PROBLEM DETAILS => Using the listing below, print exactly everything from the line with "[Síguenos en Instagram] (181, 938)" down to the line with "[Síguenos en TikTok] (253, 938)", both included, and nothing more.

MATERIAL SUPPLIED: Begin

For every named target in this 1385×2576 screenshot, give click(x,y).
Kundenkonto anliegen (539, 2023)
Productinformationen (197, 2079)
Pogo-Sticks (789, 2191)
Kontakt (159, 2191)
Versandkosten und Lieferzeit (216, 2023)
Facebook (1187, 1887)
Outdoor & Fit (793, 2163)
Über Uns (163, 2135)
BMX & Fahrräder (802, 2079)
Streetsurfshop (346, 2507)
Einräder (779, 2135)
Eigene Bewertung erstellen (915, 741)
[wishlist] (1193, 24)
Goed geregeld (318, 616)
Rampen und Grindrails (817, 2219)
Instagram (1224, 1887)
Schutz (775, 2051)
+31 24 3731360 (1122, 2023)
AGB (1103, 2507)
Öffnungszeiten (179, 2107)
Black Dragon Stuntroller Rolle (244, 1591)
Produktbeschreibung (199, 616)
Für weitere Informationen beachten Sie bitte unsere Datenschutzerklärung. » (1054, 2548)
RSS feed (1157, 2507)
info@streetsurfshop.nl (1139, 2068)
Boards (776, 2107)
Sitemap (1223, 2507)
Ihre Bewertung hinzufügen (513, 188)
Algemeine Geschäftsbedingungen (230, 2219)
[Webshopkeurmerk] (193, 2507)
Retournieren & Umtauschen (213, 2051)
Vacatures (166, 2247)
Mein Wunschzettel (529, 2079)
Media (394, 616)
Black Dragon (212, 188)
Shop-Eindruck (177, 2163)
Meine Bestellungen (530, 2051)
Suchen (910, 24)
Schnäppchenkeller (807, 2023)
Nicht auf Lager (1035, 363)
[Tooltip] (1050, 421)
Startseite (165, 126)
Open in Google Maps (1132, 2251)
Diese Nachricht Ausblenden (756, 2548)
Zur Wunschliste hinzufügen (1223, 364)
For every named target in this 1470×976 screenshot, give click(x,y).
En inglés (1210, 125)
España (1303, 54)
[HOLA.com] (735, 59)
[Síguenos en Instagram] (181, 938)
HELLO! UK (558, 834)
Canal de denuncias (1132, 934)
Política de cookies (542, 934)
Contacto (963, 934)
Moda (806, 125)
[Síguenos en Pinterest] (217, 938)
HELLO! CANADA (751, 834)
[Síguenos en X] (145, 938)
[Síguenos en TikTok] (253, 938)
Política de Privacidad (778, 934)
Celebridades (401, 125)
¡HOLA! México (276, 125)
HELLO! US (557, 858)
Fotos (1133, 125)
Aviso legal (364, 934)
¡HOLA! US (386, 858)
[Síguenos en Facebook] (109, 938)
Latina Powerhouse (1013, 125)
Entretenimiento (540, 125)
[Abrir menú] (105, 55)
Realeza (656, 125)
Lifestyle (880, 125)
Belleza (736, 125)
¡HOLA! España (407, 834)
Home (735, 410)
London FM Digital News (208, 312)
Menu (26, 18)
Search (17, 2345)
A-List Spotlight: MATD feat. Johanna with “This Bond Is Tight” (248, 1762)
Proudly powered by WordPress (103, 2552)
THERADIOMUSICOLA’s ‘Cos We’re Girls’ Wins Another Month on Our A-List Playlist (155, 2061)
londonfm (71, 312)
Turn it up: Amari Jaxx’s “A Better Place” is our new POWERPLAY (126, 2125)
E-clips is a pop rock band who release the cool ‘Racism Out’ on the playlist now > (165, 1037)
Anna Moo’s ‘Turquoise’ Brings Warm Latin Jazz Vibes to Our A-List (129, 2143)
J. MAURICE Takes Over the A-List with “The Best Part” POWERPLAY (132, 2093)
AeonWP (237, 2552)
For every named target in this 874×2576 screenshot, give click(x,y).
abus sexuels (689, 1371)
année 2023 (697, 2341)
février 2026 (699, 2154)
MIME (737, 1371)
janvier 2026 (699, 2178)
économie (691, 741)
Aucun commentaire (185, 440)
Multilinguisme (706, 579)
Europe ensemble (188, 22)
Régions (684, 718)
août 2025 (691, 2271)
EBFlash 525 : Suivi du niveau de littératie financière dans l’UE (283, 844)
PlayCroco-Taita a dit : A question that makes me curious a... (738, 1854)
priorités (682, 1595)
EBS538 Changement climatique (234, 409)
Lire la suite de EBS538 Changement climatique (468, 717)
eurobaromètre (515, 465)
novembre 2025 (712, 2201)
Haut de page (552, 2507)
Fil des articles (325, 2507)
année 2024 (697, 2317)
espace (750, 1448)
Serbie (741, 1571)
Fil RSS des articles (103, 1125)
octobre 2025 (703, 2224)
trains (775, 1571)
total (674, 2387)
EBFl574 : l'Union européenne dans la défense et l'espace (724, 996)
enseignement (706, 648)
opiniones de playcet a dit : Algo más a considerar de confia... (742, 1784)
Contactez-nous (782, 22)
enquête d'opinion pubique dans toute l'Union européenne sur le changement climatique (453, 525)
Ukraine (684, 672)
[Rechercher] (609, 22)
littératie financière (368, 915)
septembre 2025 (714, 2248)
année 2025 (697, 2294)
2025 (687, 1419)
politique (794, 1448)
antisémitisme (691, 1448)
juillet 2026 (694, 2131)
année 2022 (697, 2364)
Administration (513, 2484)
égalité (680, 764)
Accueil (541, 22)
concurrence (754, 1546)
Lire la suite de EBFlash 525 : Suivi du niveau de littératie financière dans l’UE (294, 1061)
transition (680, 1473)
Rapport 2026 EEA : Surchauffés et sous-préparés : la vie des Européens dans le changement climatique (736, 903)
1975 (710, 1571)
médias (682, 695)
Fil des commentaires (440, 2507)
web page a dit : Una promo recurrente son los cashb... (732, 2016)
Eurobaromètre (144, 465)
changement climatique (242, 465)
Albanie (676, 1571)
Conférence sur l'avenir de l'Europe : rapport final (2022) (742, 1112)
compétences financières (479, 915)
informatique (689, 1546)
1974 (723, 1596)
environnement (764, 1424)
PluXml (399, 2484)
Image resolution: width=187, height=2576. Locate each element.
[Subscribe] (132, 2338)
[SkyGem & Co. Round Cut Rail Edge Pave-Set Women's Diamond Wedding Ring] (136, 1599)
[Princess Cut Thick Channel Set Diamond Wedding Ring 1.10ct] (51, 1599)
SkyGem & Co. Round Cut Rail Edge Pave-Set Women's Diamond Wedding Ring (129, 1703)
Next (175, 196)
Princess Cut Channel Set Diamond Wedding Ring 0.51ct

MATERIAL SUPPLIED: End

RESULT FOR THIS TASK =>
[Síguenos en Instagram] (181, 938)
HELLO! UK (558, 834)
Canal de denuncias (1132, 934)
Política de cookies (542, 934)
Contacto (963, 934)
Moda (806, 125)
[Síguenos en Pinterest] (217, 938)
HELLO! CANADA (751, 834)
[Síguenos en X] (145, 938)
[Síguenos en TikTok] (253, 938)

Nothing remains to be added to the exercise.